◆ **Try it**:
Report back every line of the entries that contains "logo", exactly as written.

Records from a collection
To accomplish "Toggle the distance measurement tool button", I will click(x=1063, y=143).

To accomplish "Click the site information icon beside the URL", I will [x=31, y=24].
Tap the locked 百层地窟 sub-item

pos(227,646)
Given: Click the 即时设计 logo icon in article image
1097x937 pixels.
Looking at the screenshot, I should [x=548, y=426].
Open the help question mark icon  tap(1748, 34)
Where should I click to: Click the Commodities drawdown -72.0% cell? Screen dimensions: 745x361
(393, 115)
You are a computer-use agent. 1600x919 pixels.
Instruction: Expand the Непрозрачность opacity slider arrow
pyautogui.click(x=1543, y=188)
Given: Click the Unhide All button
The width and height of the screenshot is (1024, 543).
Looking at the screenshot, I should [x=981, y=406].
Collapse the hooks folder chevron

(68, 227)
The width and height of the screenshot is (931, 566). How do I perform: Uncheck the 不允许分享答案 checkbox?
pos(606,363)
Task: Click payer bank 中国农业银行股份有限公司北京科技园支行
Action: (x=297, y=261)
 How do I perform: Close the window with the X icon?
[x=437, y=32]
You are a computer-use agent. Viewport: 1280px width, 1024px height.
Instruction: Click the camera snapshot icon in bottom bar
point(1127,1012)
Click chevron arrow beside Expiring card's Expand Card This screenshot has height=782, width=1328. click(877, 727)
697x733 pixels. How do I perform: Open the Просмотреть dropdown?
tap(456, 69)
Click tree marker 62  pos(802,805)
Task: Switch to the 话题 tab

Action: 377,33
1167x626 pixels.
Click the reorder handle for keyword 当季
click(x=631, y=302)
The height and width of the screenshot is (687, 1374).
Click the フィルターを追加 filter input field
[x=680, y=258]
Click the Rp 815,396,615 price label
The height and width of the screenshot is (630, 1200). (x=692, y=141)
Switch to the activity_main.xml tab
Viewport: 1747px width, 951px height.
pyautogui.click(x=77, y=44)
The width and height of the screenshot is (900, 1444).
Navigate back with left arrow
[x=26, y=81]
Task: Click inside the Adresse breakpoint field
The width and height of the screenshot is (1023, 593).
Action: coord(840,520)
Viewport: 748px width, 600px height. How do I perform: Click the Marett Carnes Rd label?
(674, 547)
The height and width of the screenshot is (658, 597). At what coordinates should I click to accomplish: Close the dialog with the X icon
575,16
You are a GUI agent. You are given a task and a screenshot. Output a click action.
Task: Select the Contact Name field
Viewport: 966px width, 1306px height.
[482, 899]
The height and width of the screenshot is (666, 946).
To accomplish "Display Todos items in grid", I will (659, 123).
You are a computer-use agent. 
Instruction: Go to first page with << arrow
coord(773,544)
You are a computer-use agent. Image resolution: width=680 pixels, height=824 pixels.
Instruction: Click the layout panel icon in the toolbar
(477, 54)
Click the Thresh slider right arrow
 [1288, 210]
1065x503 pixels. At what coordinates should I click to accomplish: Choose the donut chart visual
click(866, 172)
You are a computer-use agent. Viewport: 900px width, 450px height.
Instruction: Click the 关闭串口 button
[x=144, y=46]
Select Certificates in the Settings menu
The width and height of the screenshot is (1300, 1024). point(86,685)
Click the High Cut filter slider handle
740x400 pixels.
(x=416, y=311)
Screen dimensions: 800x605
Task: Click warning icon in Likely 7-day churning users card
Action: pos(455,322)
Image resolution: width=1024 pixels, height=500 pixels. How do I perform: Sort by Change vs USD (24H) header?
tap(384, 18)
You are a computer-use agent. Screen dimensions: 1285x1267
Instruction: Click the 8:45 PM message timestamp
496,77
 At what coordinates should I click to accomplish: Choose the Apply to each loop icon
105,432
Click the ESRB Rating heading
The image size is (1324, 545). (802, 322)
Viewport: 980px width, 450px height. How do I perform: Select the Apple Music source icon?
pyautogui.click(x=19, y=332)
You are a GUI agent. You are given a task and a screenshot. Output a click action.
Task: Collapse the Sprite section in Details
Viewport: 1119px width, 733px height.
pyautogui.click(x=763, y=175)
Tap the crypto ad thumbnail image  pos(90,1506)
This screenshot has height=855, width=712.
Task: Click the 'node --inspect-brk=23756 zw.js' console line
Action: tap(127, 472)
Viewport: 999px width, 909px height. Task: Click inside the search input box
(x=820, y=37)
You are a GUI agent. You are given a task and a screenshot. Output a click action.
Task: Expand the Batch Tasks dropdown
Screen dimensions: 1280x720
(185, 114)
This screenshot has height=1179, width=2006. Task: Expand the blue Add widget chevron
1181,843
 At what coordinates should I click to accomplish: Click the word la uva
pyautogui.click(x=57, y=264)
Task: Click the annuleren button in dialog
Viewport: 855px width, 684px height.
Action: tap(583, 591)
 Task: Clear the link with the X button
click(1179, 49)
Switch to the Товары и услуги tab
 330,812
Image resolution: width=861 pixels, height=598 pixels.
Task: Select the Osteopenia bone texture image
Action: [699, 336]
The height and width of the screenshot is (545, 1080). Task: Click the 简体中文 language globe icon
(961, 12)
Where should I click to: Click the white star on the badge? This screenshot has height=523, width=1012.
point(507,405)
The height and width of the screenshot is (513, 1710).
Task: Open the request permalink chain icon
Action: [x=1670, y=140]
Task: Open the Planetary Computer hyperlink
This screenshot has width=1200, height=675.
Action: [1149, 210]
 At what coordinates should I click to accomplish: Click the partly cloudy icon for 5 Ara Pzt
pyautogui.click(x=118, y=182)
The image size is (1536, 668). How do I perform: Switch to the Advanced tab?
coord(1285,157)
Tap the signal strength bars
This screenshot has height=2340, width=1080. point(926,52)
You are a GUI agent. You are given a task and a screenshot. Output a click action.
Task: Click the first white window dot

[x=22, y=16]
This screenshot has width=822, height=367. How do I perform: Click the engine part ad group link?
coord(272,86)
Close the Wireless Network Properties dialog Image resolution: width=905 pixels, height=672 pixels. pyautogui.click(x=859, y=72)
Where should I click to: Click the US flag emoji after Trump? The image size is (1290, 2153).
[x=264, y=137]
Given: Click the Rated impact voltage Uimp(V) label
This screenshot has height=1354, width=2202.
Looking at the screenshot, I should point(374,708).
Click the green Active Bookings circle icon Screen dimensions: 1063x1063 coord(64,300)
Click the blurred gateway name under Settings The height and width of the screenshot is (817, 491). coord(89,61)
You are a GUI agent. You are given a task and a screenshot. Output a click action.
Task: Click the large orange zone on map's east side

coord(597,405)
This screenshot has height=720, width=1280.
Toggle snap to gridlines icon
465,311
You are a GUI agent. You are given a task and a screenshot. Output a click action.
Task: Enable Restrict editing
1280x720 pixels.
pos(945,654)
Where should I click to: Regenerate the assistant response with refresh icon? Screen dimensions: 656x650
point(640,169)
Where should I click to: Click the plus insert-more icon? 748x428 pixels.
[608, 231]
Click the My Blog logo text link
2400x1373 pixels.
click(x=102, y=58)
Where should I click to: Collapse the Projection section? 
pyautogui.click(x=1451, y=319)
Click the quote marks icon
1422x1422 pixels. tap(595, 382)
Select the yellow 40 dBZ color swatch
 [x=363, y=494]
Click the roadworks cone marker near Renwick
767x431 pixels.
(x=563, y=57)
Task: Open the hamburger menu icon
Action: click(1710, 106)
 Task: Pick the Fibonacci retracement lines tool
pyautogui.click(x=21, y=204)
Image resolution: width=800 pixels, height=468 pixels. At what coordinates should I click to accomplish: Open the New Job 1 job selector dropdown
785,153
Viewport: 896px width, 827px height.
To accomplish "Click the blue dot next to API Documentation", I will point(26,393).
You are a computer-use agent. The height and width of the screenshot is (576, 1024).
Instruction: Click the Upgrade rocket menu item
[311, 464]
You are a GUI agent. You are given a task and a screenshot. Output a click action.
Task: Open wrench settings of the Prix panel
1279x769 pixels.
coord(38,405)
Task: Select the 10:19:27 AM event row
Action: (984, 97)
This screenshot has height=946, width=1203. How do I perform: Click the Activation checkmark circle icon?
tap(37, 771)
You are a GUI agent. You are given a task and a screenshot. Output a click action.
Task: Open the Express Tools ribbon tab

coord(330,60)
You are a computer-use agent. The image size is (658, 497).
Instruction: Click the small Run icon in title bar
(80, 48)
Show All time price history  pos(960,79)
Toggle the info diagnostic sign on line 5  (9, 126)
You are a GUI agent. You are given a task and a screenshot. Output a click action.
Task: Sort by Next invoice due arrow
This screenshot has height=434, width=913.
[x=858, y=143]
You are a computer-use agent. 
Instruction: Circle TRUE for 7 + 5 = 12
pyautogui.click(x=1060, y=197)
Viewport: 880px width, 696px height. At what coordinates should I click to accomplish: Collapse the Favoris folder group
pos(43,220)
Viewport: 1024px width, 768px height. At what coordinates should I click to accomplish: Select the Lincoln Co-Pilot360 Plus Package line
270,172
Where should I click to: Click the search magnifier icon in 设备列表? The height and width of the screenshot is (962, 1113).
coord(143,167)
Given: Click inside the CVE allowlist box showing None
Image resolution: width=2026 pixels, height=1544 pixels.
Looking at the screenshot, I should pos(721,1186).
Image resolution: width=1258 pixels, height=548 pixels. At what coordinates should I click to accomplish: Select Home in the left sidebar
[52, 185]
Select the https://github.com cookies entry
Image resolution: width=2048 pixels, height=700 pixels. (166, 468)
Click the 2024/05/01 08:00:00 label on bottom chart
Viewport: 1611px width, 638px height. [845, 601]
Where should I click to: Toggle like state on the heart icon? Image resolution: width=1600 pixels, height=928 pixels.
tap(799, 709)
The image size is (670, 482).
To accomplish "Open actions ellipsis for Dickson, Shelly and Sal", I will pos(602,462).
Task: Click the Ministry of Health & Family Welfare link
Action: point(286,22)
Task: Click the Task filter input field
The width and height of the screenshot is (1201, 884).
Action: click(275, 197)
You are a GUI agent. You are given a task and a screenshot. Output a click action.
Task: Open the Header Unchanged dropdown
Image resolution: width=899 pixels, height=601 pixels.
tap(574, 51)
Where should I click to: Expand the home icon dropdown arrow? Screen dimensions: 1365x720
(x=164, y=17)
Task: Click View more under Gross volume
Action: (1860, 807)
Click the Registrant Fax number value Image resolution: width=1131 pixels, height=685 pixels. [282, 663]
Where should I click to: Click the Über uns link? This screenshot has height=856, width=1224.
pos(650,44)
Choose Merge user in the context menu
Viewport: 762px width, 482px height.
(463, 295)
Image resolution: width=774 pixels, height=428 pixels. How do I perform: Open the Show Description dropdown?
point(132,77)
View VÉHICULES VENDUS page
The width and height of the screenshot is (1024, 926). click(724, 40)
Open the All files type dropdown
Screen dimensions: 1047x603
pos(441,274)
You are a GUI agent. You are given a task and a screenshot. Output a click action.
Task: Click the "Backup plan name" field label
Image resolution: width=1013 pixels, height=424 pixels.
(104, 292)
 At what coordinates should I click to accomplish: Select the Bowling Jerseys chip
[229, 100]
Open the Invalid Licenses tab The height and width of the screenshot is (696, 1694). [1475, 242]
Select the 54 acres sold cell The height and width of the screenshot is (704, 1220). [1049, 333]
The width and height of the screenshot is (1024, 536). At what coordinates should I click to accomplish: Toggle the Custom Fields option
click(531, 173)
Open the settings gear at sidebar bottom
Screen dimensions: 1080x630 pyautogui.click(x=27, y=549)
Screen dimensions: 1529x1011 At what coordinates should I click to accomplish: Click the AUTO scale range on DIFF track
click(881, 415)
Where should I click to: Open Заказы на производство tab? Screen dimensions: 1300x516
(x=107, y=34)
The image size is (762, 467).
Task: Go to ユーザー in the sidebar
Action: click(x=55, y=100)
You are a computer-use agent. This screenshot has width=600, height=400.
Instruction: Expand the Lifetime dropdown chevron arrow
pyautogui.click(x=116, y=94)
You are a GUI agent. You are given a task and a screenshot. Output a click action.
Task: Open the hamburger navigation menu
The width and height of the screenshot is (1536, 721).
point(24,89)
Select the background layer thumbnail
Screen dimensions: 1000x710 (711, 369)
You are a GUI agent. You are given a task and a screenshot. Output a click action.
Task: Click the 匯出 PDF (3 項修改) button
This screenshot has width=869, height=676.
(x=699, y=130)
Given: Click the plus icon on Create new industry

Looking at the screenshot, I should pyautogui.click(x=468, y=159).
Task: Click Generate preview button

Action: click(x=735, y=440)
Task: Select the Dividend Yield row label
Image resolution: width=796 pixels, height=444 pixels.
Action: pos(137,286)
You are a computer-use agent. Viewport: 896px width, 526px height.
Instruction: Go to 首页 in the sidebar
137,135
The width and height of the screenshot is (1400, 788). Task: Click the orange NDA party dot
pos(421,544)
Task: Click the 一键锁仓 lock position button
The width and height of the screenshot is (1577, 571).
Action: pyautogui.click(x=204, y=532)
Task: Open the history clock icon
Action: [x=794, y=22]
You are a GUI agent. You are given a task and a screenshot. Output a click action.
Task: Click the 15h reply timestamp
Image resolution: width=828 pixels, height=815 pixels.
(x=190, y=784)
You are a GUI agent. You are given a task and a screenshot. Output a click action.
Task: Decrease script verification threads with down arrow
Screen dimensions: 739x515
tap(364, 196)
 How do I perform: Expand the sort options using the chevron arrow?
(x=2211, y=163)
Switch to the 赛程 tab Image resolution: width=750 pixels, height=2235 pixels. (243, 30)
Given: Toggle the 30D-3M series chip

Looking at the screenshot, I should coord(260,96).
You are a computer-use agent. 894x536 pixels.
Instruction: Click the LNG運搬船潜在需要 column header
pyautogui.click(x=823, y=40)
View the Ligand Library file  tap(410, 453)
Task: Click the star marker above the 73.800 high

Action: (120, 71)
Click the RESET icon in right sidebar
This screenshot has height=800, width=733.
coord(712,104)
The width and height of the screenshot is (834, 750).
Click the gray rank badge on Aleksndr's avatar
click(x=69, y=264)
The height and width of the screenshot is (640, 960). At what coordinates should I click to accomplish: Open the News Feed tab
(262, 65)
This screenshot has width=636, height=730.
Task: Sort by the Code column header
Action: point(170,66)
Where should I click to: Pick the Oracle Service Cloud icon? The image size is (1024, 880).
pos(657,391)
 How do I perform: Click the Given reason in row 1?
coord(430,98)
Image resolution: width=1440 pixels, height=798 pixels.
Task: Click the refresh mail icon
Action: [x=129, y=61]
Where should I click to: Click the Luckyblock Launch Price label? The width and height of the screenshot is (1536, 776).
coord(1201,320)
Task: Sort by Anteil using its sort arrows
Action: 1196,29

◆ **Exercise output**:
Given: Click the 即时设计 logo icon in article image
Click the My Blog logo text link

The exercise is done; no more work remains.